• [TASK PROMPT]: Switch each "Open" in the lines below to "Launch" and leave everything else unchanged.
--- Begin STORED DATA ---
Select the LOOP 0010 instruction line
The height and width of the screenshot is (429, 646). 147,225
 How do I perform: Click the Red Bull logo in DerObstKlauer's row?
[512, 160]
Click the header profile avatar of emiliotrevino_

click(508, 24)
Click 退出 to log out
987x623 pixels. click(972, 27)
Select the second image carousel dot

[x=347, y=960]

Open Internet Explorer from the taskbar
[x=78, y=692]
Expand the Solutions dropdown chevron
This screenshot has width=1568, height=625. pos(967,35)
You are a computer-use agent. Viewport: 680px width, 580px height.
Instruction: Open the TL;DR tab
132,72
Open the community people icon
--- End STORED DATA ---
• [EXPECTED ANSWER]:
Select the LOOP 0010 instruction line
The height and width of the screenshot is (429, 646). 147,225
 How do I perform: Click the Red Bull logo in DerObstKlauer's row?
[512, 160]
Click the header profile avatar of emiliotrevino_

click(508, 24)
Click 退出 to log out
987x623 pixels. click(972, 27)
Select the second image carousel dot

[x=347, y=960]

Launch Internet Explorer from the taskbar
[x=78, y=692]
Expand the Solutions dropdown chevron
This screenshot has width=1568, height=625. pos(967,35)
You are a computer-use agent. Viewport: 680px width, 580px height.
Instruction: Launch the TL;DR tab
132,72
Launch the community people icon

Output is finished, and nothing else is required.